(EXERCISE DETAILS):
Copy only the lines between the one containing "Instruction: Tap the 关闭花呗 page title" and the end of the records, both included, leaving out pictures.

(TASK INPUTS):

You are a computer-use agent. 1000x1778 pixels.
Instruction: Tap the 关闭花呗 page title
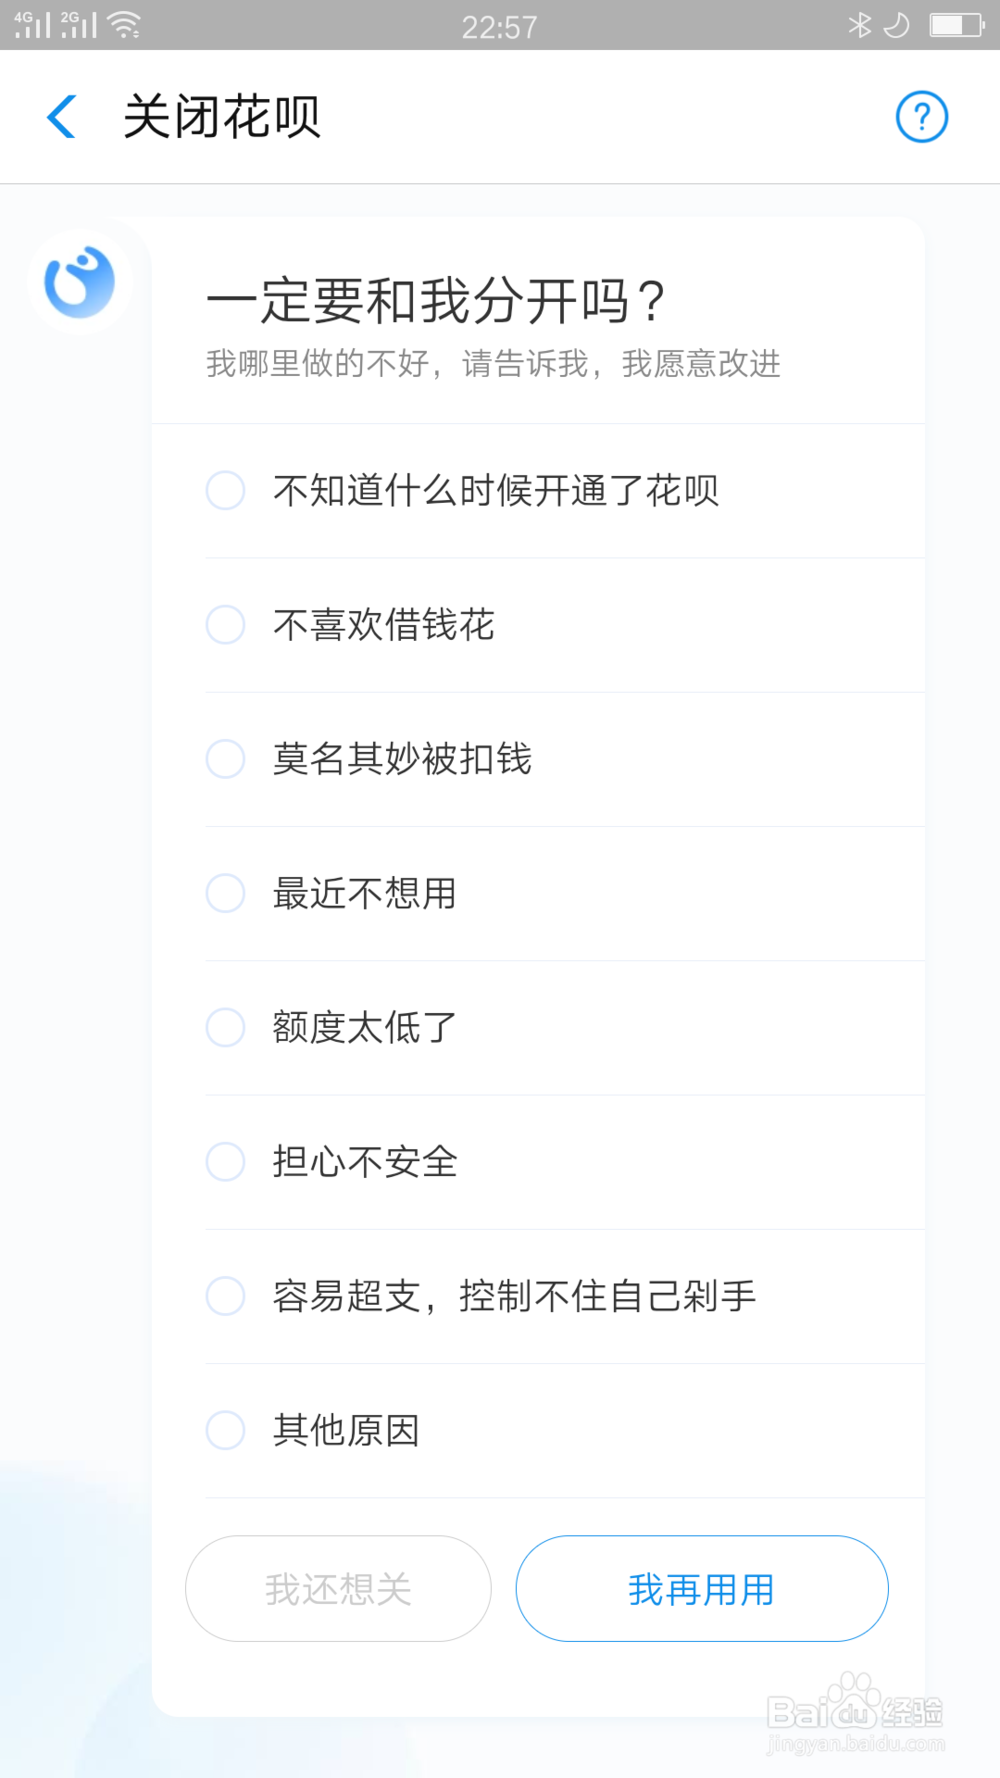[222, 117]
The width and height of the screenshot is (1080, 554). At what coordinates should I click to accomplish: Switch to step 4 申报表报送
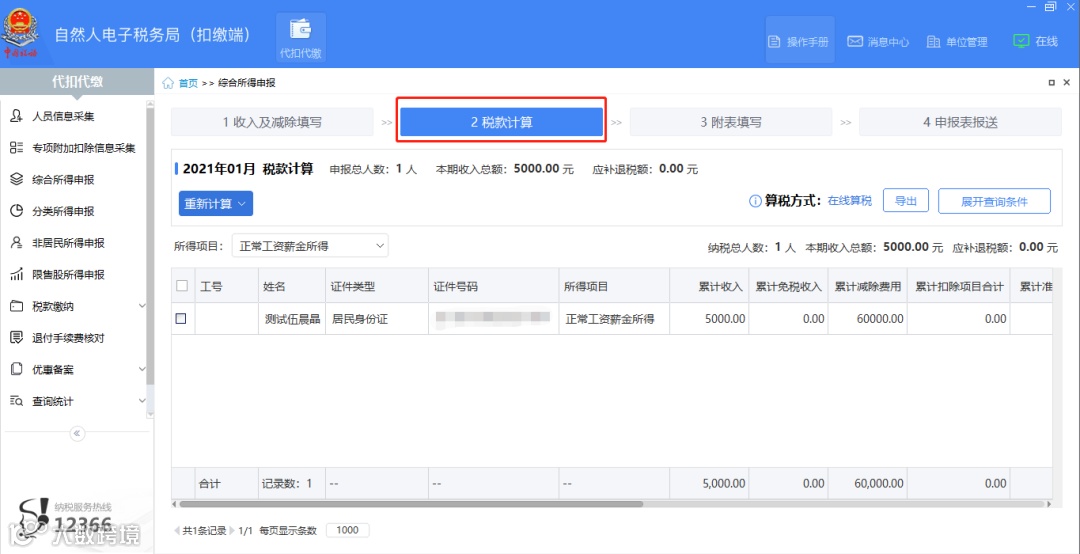(960, 122)
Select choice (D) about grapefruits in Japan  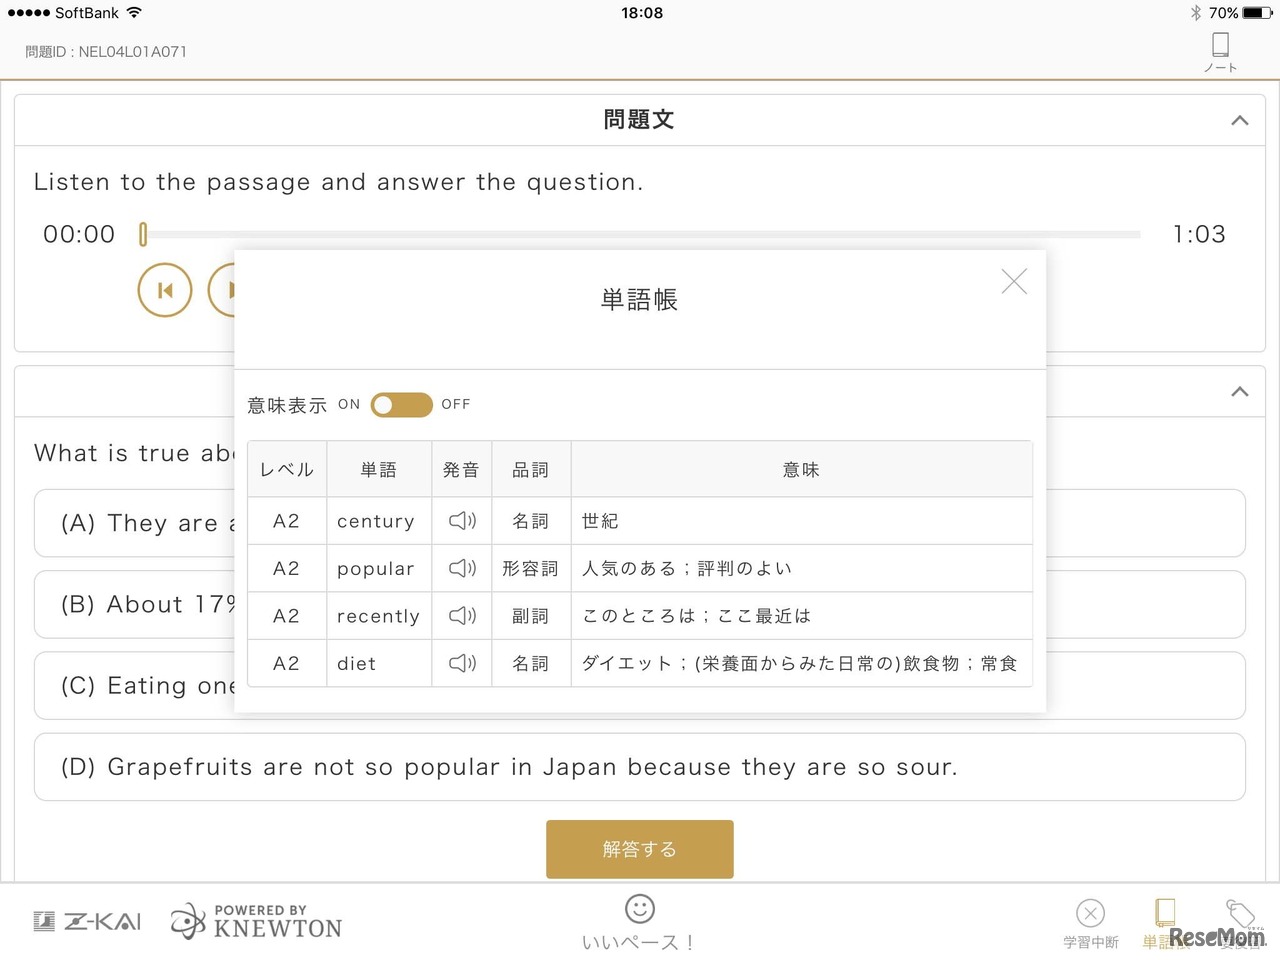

(WRITTEN REPLY):
Instruction: Tap the 关闭花呗 page title
[222, 117]
The width and height of the screenshot is (1080, 554). At what coordinates should I click to accomplish: Switch to step 4 申报表报送
(960, 122)
Select choice (D) about grapefruits in Japan  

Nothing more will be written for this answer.